Purpose: To investigate the influence of minocycline on nerve cell apoptosis caused by intracerebral hemorrhage (ICH) in young mouse model, and the mechanism of action involved.
 Methods:C57BL/6 mice were divided into control group, ICH group and minocycline treatment group (MC group, 25 mg/kg). Terminal deoxynucleotidyl transferase-mediated dUTP nick end labeling (TUNEL) assay was conducted to determine nerve cell apoptosis in the brain tissues. The expression levels of genes and proteins related to apoptosis and TRAIL signaling pathway were measured by reverse transcription-polymerase chain reaction (RT-PCR) and Western blotting.
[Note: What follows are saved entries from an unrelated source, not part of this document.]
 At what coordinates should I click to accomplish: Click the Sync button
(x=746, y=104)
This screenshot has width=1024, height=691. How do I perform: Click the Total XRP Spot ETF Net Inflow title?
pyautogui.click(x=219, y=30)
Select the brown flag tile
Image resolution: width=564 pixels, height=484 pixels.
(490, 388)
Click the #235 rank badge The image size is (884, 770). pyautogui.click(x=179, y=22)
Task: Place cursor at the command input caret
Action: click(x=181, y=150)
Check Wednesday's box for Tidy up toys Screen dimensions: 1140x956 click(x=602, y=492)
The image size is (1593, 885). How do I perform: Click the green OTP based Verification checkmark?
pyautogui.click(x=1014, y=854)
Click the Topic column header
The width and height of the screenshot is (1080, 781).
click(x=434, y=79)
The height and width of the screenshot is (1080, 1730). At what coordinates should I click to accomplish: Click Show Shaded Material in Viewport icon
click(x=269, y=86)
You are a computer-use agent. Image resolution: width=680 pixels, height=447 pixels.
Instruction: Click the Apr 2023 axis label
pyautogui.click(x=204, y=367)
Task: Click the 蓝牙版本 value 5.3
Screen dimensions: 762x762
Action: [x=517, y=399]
Results: The levels of Glu, Cr, Na+, IL-6, IL-1β and TNF-β were significantly increased in ICH group, and the content of K+ was significantly raised in MC group (p < 0.05). TUNEL staining showed that there were more apoptotic cells, dominated by glial cells in ICH group, and fewer apoptotic cells in MC group. Gene assay results indicate that ICH group exhibited markedly raised mRNA levels of caspase-3, TNF-β and TRAIL1, as well as lowered levels of B-cell lymphoma-2 (Bcl-2) (p < 0.05). The results of protein assay showed that the protein levels of caspase-3 and TRAIL1 rose while that of Bcl-2 declined significantly in ICH group. However, the expression trends of the genes and proteins in MC group were the opposite of those in the ICH group.
Conclusion: Minocycline inhibits nerve cell apoptosis caused by ICH in the young mouse model by repressing the expression of the TRAIL signaling pathway. The findings may provide new insight intothe treatment of ICH.